= R. H. Harris =

American musician

Rebert H. Harris (March 23, 1916 – September 3, 2000) was an American gospel artist and lead singer of the Soul Stirrers. He had a pure tenor three-octave voice that he utilized for moans and slurs and leaps into falsetto. He was instrumental in transforming the ensemble jubilee quartet style of the 30s into the lead-focused hard gospel style of the 40s and 50s. He was inducted into the Rock and Roll Hall of Fame in 1989 as a member of the Soul Stirrers; the group was also inducted into the Vocal Group Hall of Fame in 2000. He was the fountainhead of numerous gospel and soul singers, and direct model to Sam Cooke, who replaced him as lead singer of the Soul Stirrers.

==Early life==
Harris grew up on a farm 13 miles outside Trinity, Texas in the former "Blackland" settlement (named after the darkness of its soil, not the racial constitution of its residents). James and Katie Harris and their nine children (Rebert was their sixth) lived about 300 yards from the barbed wire fence of the Eastham Prison Camp, where convicts would toil in the fields and sing themselves back home with a mixture of spirituals and blues.

==Musical career==
Rebert says he started arranging his first gospel quartet, with his brother Almo and two cousins, before he even knew what the quartet style was. The group was called the Friendly Four and then the Friendly Gospel Singers when Harris moved to town to start seventh grade at the Trinity Colored High School.
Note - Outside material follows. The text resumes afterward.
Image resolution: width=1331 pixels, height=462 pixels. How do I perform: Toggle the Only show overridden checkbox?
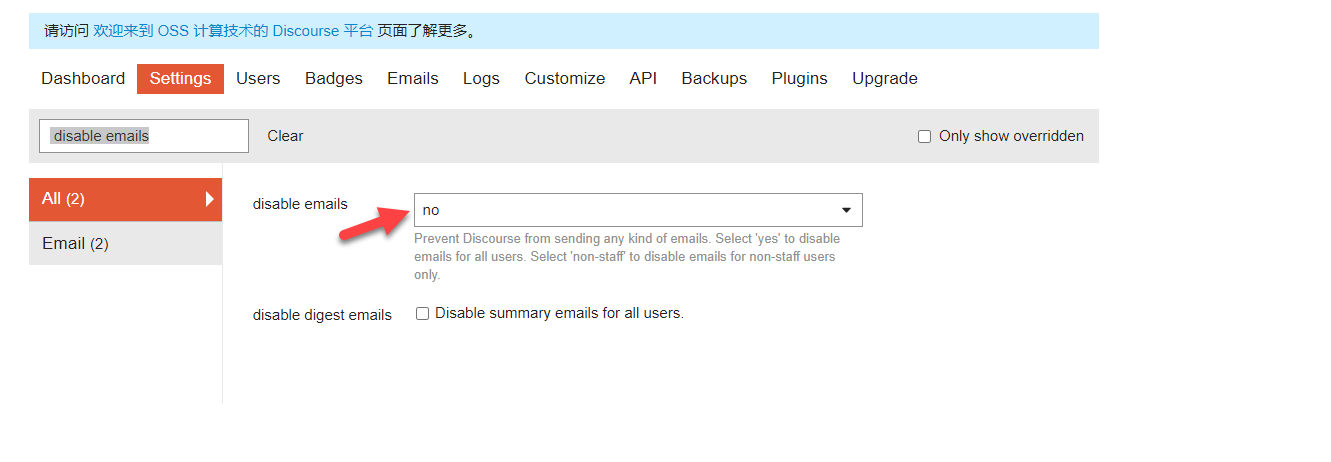[x=924, y=137]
After tenth grade, which is as far as the school went, 15-year-old Harris attended Mary Allen College in nearby Crockett and weighed a tempting offer to join (Silas) Roy Crain's (aka "Senior" Crain or S.R. Crain) group the Soul Stirrers, who had moved to Houston. At the time the Soul Stirrers were a jubilee group, singing poppy, up-tempo numbers such as "Down By the Riverside". But as soon as Harris finally committed (Rebert says the year was 1931; gospel historians usually put the year at '35 or '36), he helped change the group's sound to a slower, deeper, more passionate hard gospel style.

Harris claimed to have no musical influences besides ones he found in the trees and fields of his family's farm outside Trinity.

In the late 1940s, Harris helped to create the National Quartet Convention to help "professionalize" the African-American gospel music community.